*** Opening RECORDS FOR THE EXERCISE ***
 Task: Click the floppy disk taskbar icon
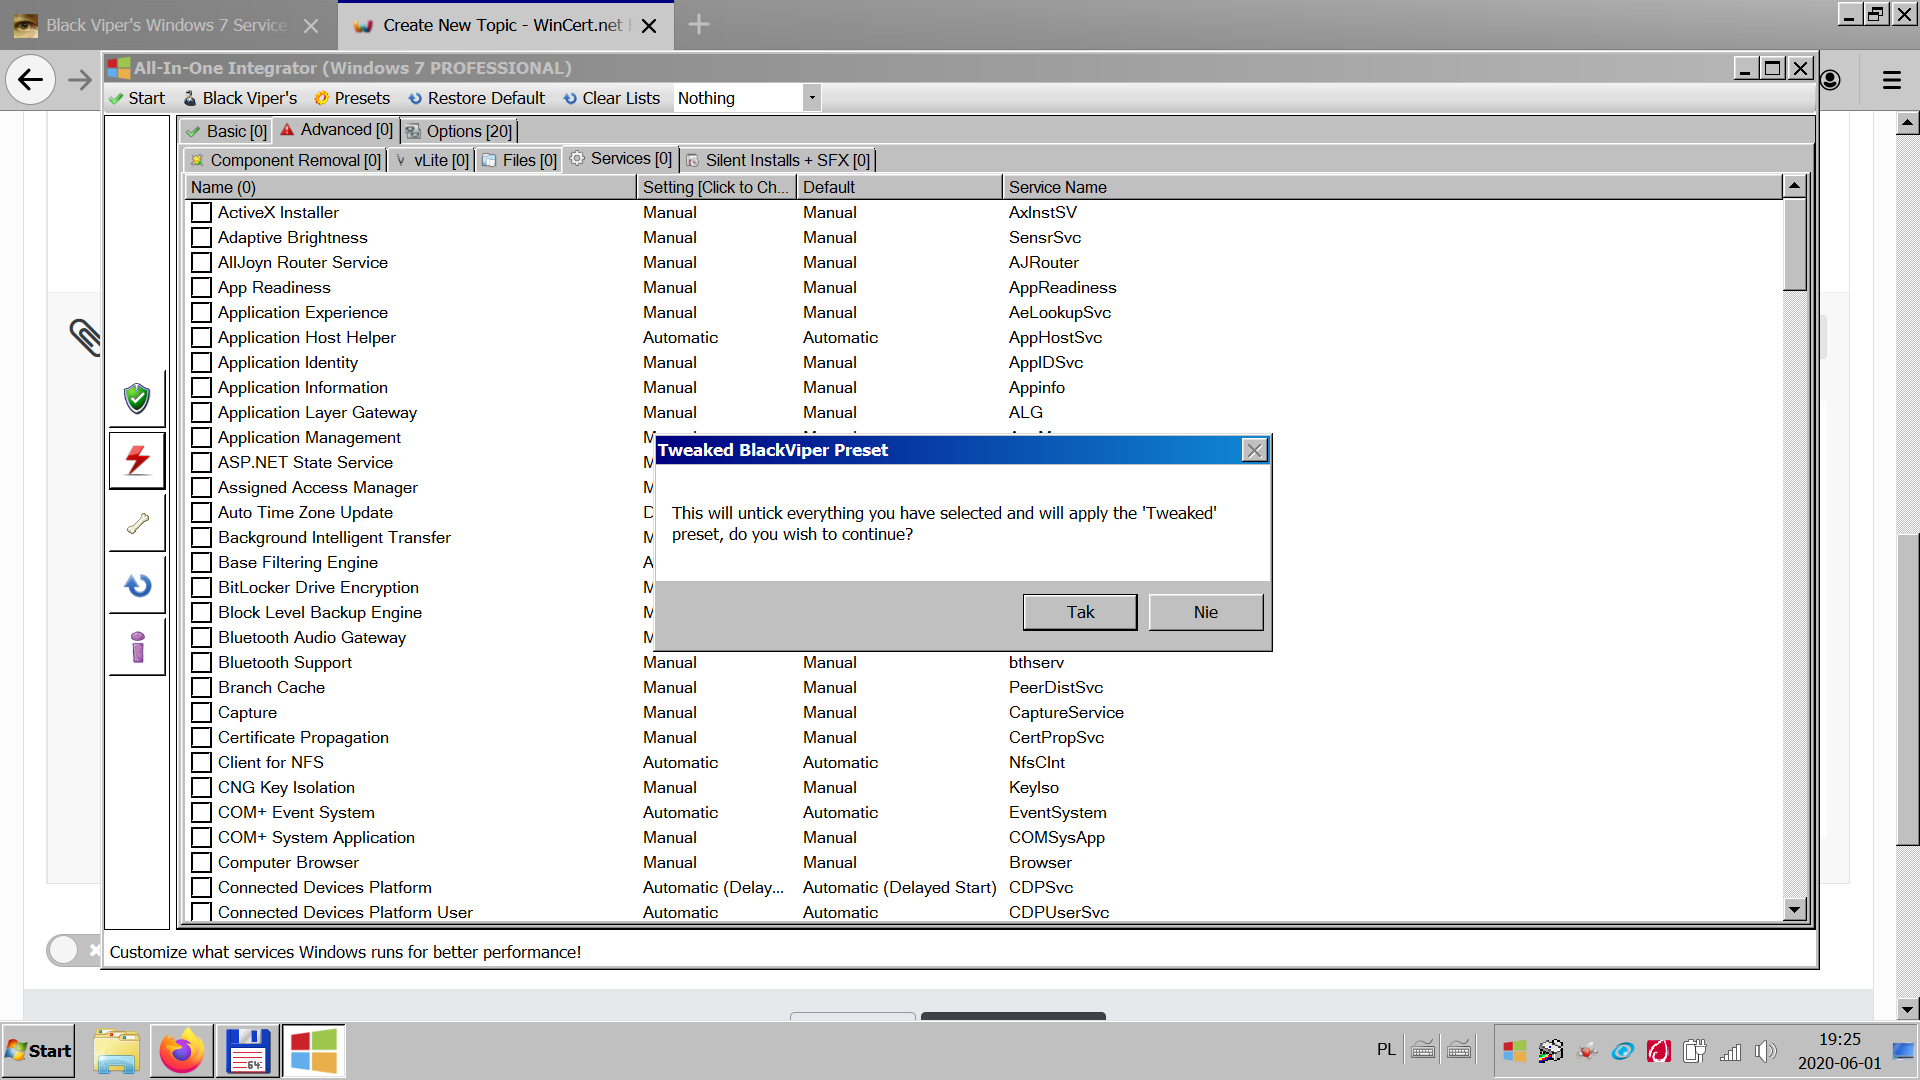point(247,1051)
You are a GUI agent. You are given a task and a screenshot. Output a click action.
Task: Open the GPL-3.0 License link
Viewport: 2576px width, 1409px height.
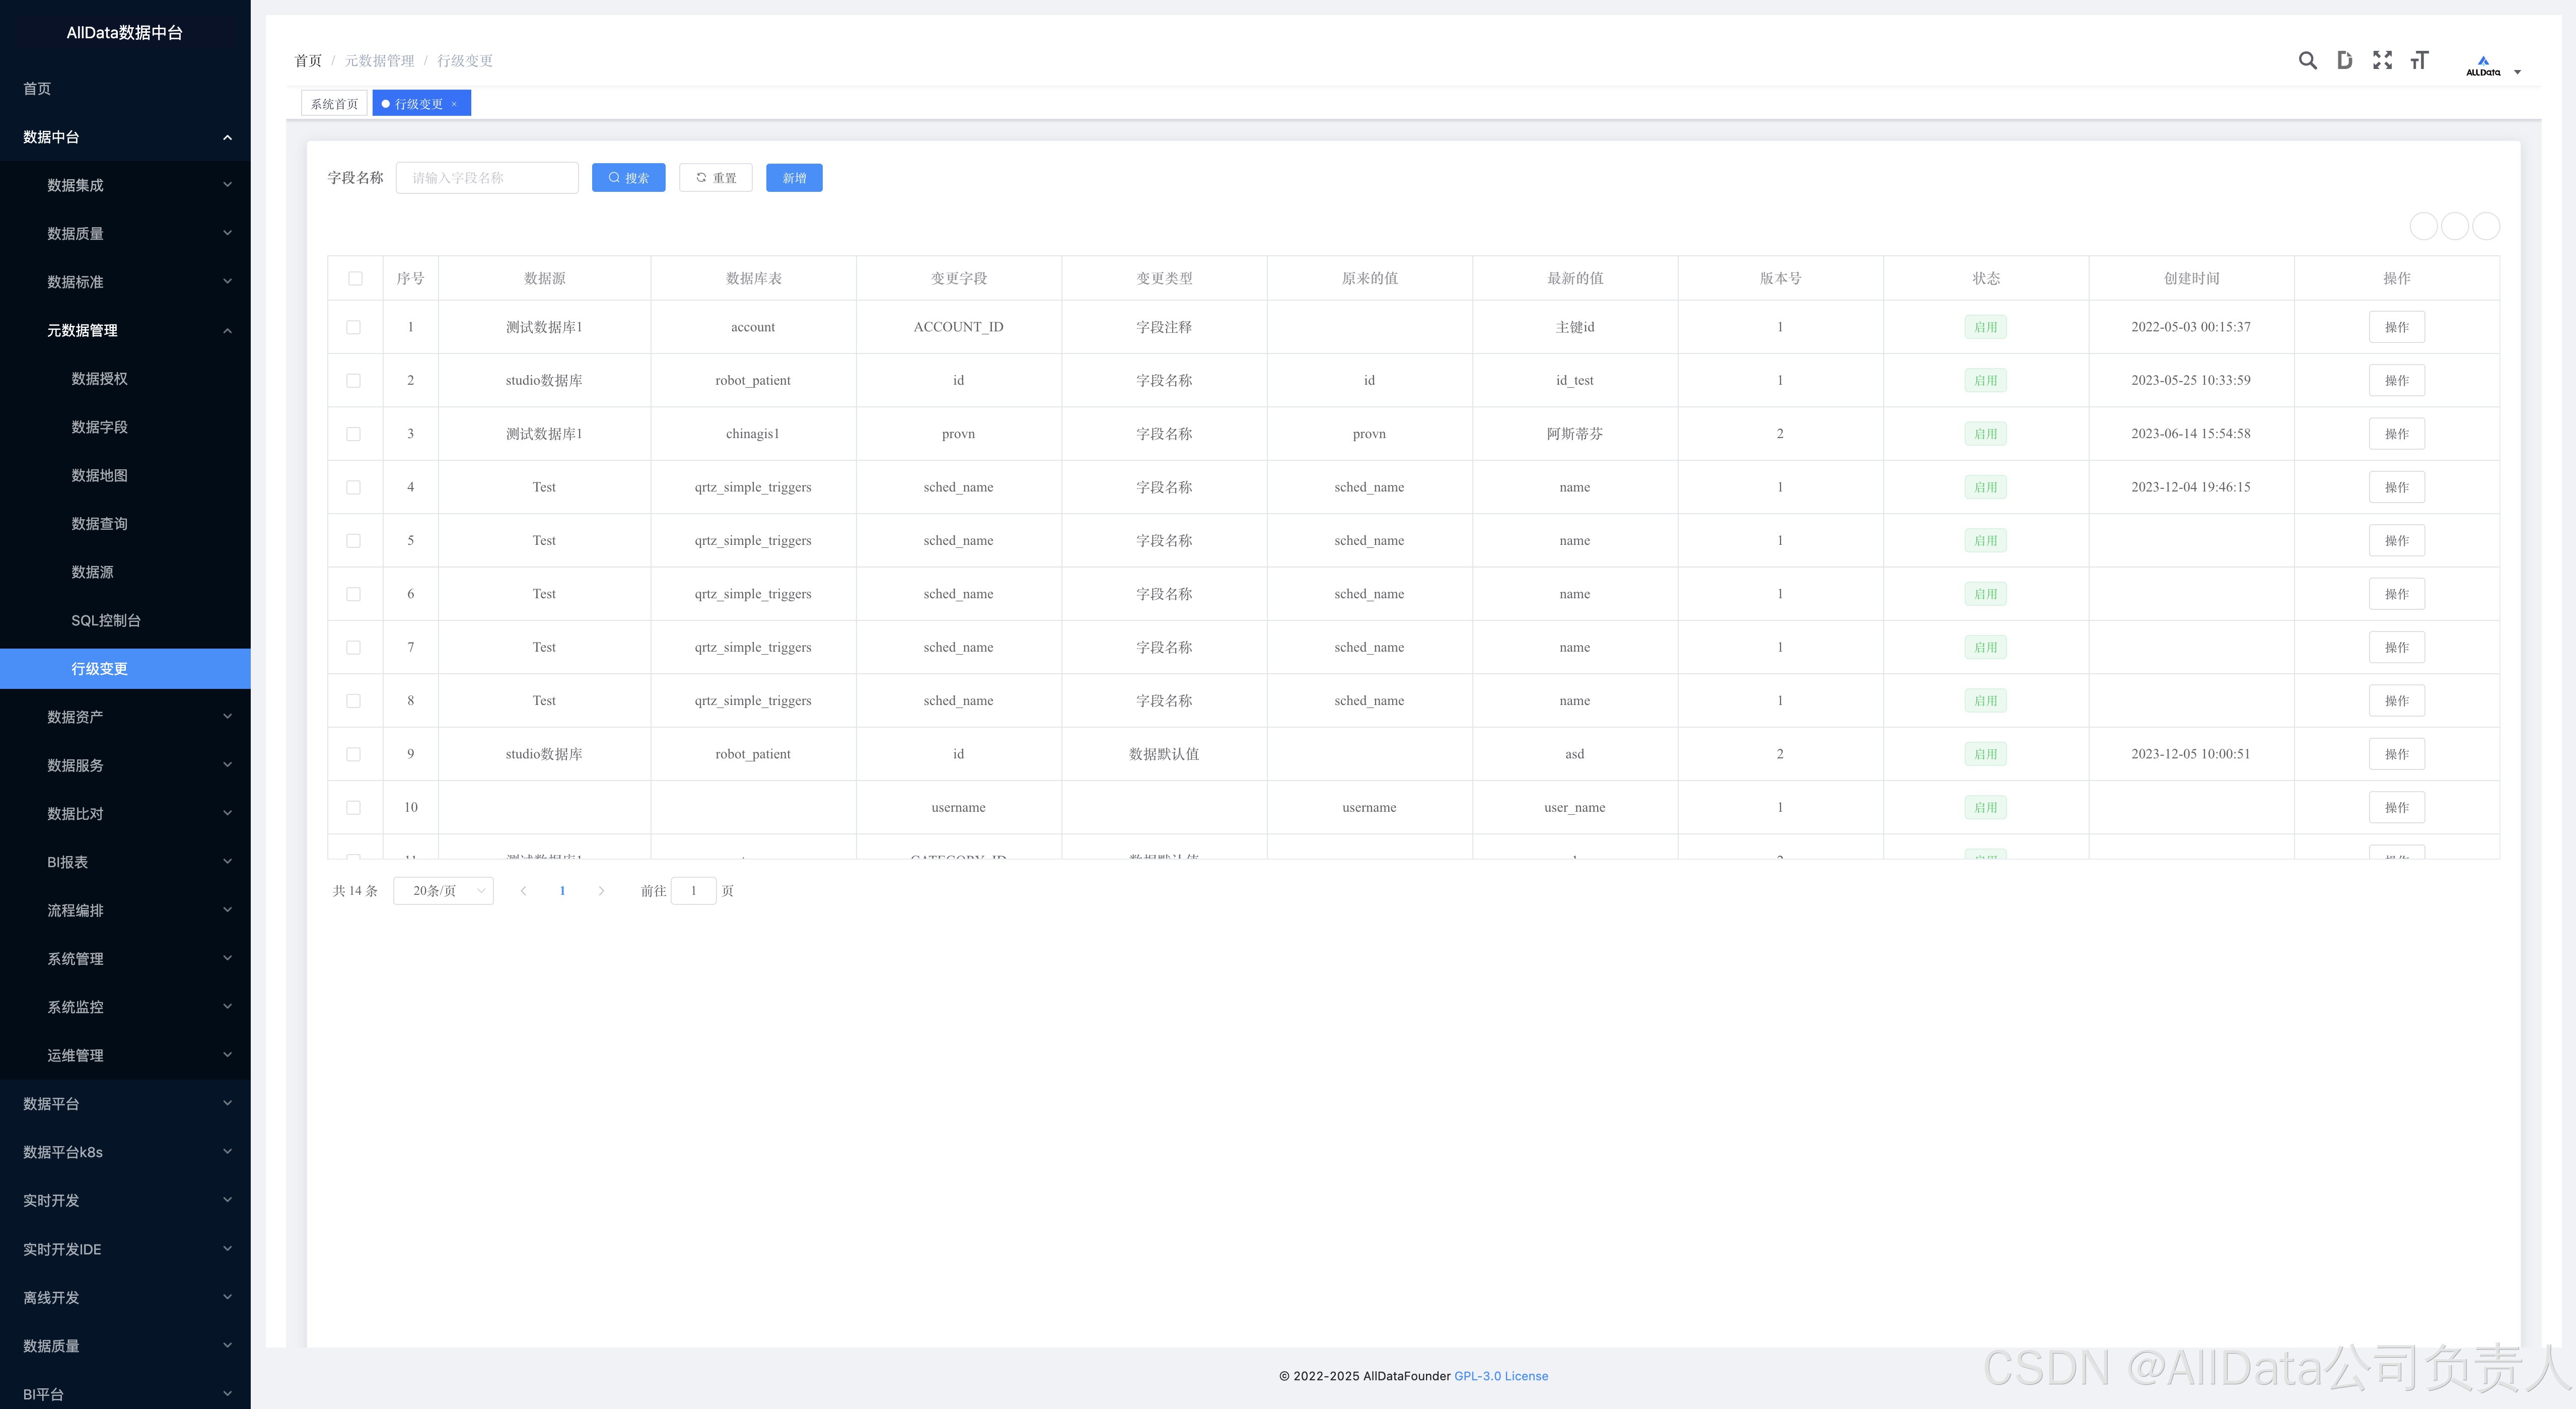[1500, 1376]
*** Closing RECORDS FOR THE EXERCISE ***
- BRIEF
Write out each entry exactly; any pictures stay out of the copy.

- TASK RESPONSE
 Task: Click the floppy disk taskbar icon
point(247,1051)
You are a GUI agent. You are given a task and a screenshot. Output a click action.
Task: Open the GPL-3.0 License link
Viewport: 2576px width, 1409px height.
[1500, 1376]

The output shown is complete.